▶ What is required
Filter the listing below, keeping every line that holds "agent".

▶ Extracted information
++++++

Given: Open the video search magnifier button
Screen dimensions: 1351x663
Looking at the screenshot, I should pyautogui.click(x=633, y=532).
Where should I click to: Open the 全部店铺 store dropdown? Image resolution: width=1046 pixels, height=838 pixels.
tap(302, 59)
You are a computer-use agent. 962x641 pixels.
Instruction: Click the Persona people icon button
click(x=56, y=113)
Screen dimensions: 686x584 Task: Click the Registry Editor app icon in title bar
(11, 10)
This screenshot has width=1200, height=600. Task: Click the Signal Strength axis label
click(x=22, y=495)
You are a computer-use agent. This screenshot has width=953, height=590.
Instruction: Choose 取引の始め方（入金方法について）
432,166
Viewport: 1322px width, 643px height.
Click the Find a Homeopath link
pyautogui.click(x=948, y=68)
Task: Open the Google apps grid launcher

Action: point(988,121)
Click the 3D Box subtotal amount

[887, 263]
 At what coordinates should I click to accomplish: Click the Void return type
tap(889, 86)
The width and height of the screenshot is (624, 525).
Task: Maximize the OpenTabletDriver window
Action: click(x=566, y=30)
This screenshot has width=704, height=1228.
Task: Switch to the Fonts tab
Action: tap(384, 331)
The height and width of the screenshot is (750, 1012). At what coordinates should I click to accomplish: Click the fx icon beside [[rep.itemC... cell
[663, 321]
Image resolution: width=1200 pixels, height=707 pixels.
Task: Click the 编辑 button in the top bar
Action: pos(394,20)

++++++

▶ Answer box
You are a computer-use agent. 962x641 pixels.
You are a computer-use agent. This screenshot has width=953, height=590.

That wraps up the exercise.